The script outputs a new file called prefix_MYSAMPLENAME.sylphmpa
for each sample in the results file. Investigating one file gives the following:
head -n 20 prefix_mouse_1.fq.sylphmpa
#SampleID mouse_1.fq
clade_name relative_abundance sequence_abundance ANI (if strain-level)
d__Bacteria 100.00010000000002 99.99999999999999 NA
d__Bacteria|p__Bacillota 24.640800000000002 18.712699999999998 NA
d__Bacteria|p__Bacillota_A 47.333499999999994 52.5969 NA
d__Bacteria|p__Bacillota_A|c__Clostridia 47.333499999999994 52.5969 NA
d__Bacteria|p__Bacillota_A|c__Clostridia|o__Christensenellales 9.0019 6.252800000000001 NA
d__Bacteria|p__Bacillota_A|c__Clostridia|o__Christensenellales|f__Pumilibacteraceae 3.9625 3.0064 NA
d__Bacteria|p__Bacillota_A|c__Clostridia|o__Christensenellales|f__Pumilibacteraceae|g__Pumilibacter 3.9625 3.0064 NA
d__Bacteria|p__Bacillota_A|c__Clostridia|o__Christensenellales|f__Pumilibacteraceae|g__Pumilibacter|s__Pumilibacter 3.9625 3.0064 NA
d__Bacteria|p__Bacillota_A|c__Clostridia|o__Christensenellales|f__Pumilibacteraceae|g__Pumilibacter|s__Pumilibacter|t__GCA_910587595.1 3.9625 3.0064 95.45
d__Bacteria|p__Bacillota_A|c__Clostridia|o__Christensenellales|f__UBA3700 5.0394 3.2464 NA
d__Bacteria|p__Bacillota_A|c__Clostridia|o__Christensenellales|f__UBA3700|g__MGBC161649 5.0394 3.2464 NA
d__Bacteria|p__Bacillota_A|c__Clostridia|o__Christensenellales|f__UBA3700|g__MGBC161649|s__MGBC161649 5.0394 3.2464 NA
d__Bacteria|p__Bacillota_A|c__Clostridia|o__Christensenellales|f__UBA3700|g__MGBC161649|s__MGBC161649|t__GCA_910587685.1 5.0394 3.2464 97.82
d__Bacteria|p__Bacillota_A|c__Clostridia|o__Lachnospirales 20.3153 24.426900000000003 NA
d__Bacteria|p__Bacillota_A|c__Clostridia|o__Lachnospirales|f__Lachnospiraceae 20.3153 24.426900000000003 NA
d__Bacteria|p__Bacillota_A|c__Clostridia|o__Lachnospirales|f__Lachnospiraceae|g__1XD42-69 4.1703 4.1626 NA
d__Bacteria|p__Bacillota_A|c__Clostridia|o__Lachnospirales|f__Lachnospiraceae|g__1XD42-69|s__1XD42-69 4.1703 4.1626 NA
d__Bacteria|p__Bacillota_A|c__Clostridia|o__Lachnospirales|f__Lachnospiraceae|g__1XD42-69|s__1XD42-69|t__GCA_910589105.1 4.1703 4.1626 97.47
This file is a taxonomic profile similar to what MetaPhlAn outputs. Each taxonomic rank has an associated taxonomic or sequence abundance.
Note
Taxonomic abundance normalizes by genome sizes, whereas sequence abundance is the % of reads assigned to a taxonomic rank. See Sun et al., 2021 for information.
Note that the t__GCA_...
ranks, which are strain/genome-level ranks, have an associated ANI output. The other ranks do not.

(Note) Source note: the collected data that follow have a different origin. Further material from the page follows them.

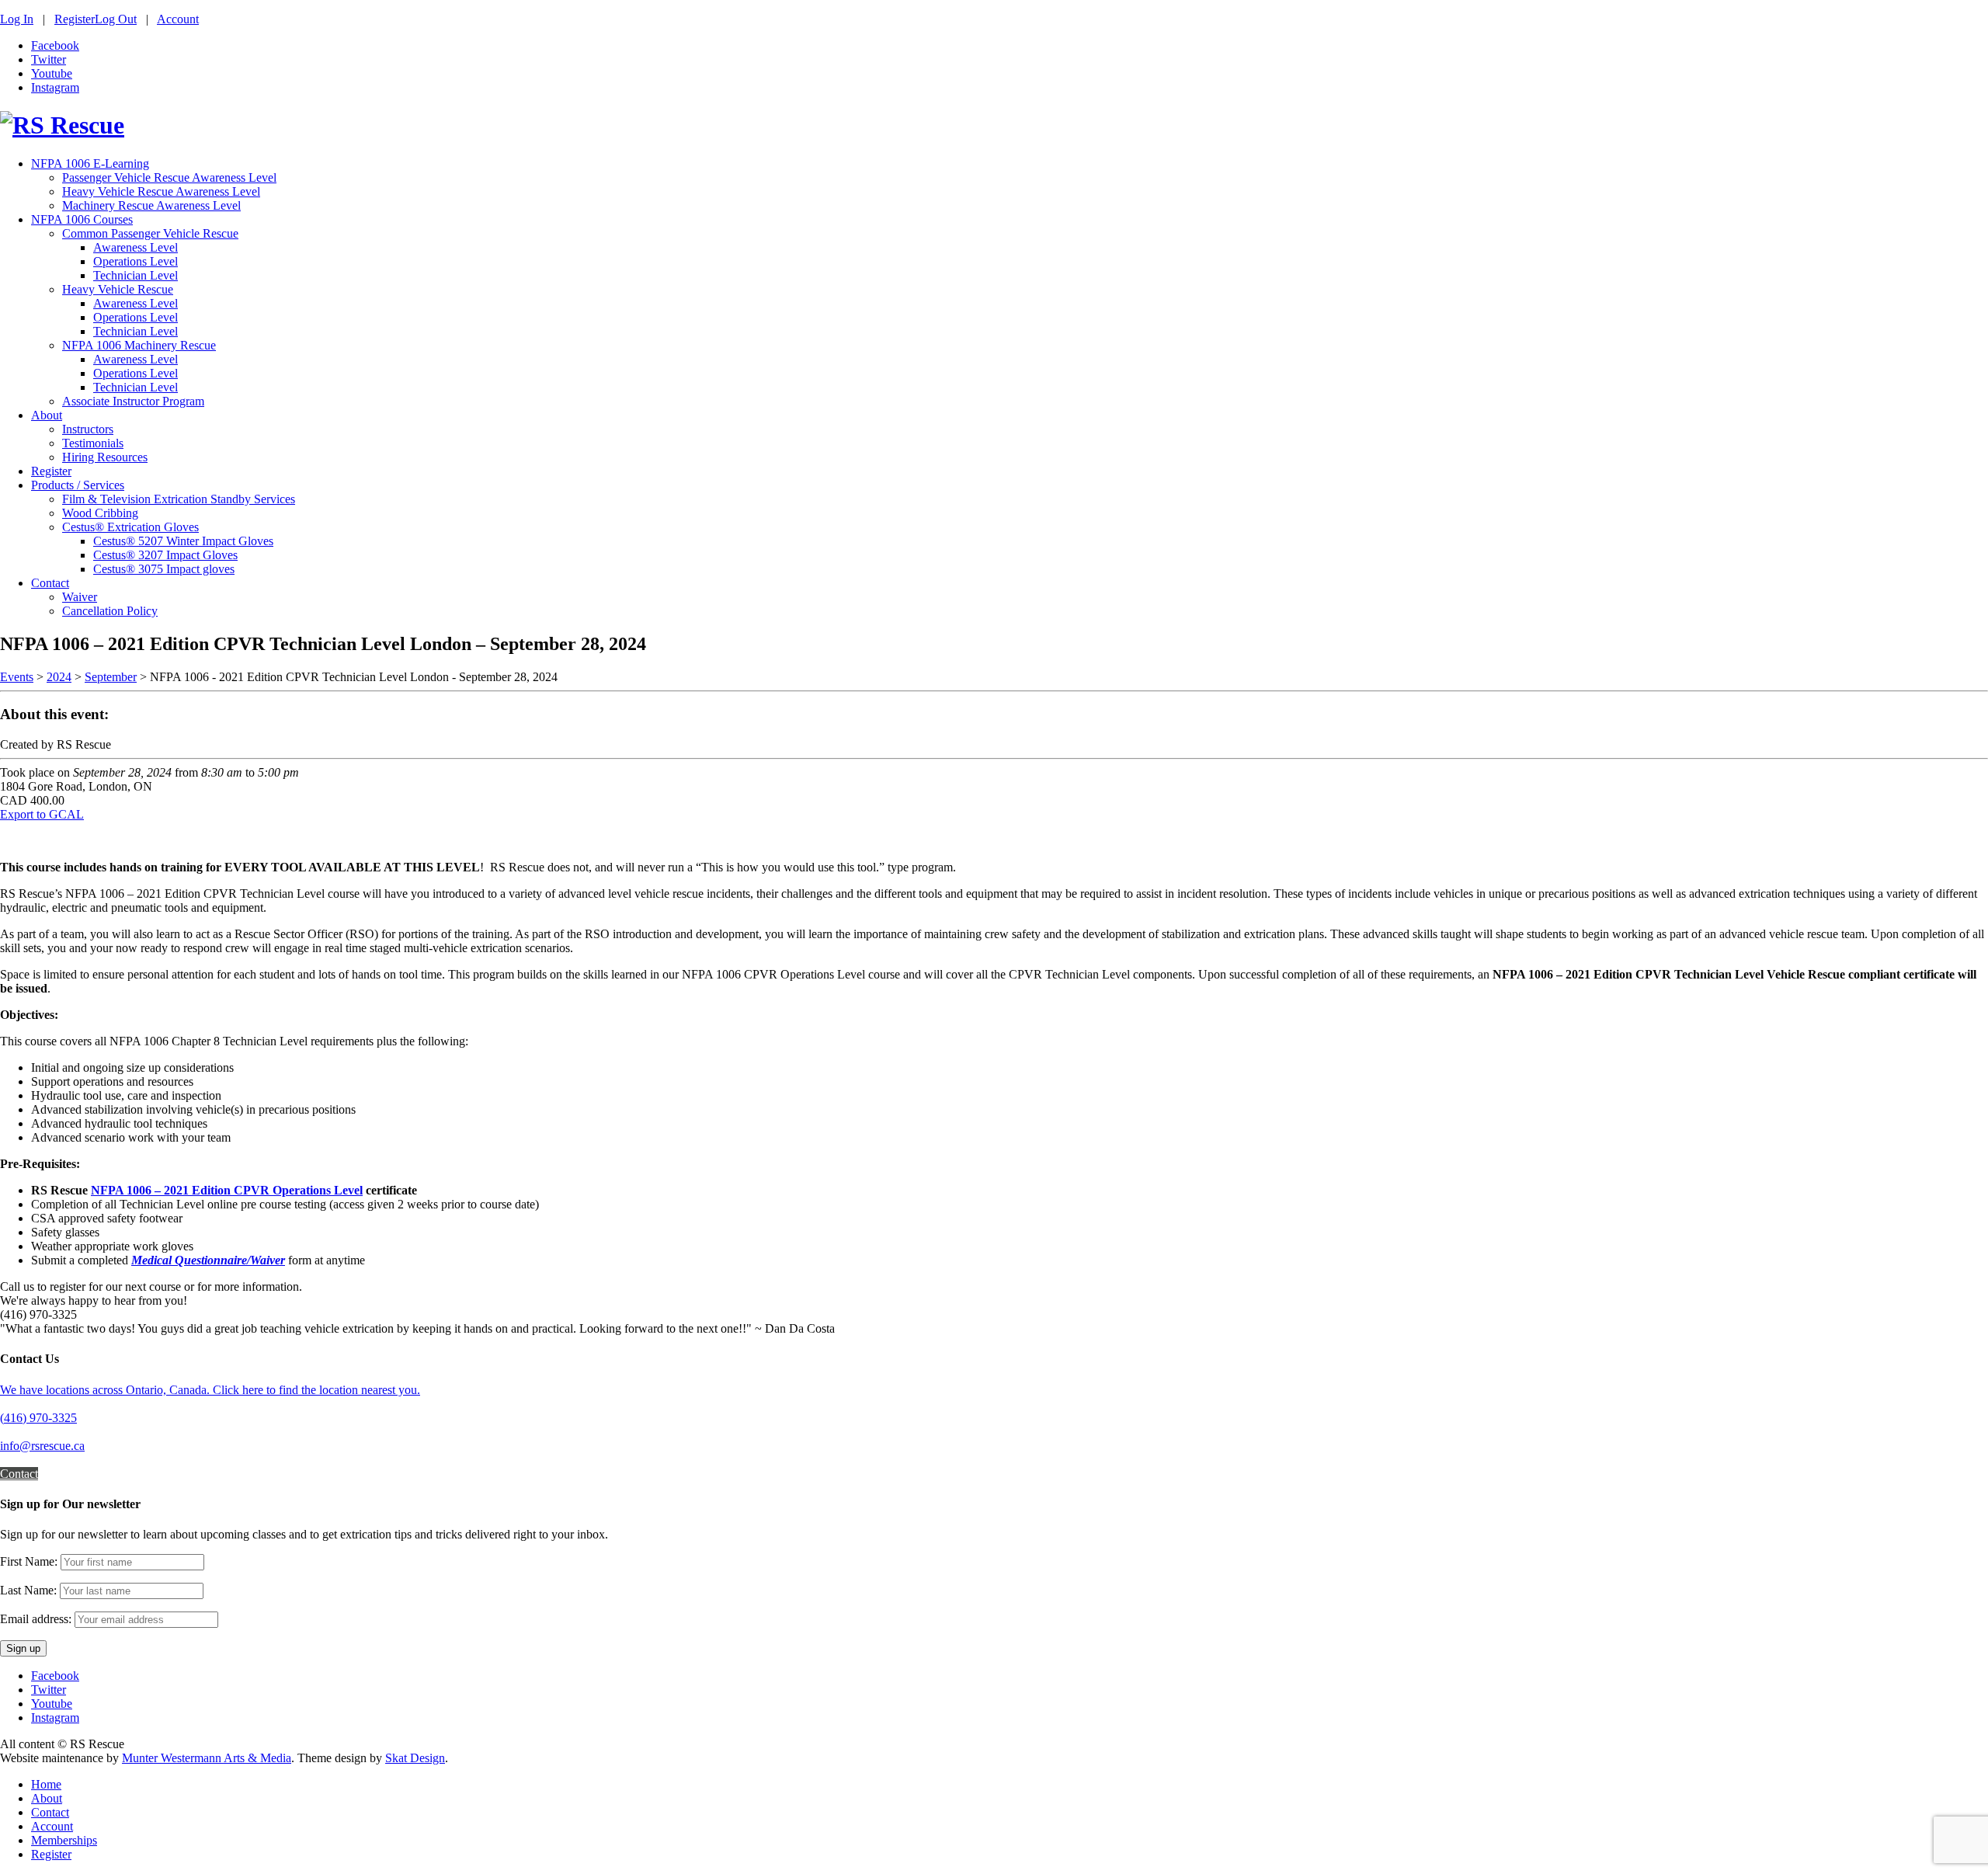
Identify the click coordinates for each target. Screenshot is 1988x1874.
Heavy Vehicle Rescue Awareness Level (161, 191)
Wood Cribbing (100, 513)
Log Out (116, 19)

We have just shown how sylph can do multi-sample profiling against the GTDB-R214 database very efficiently while giving ANI information as well.
To do taxonomic profiling with other databases, see the manual. Alternatively, consider just analyzing sylph's resulting TSV file; it contains some useful information not present in the taxonomic profile.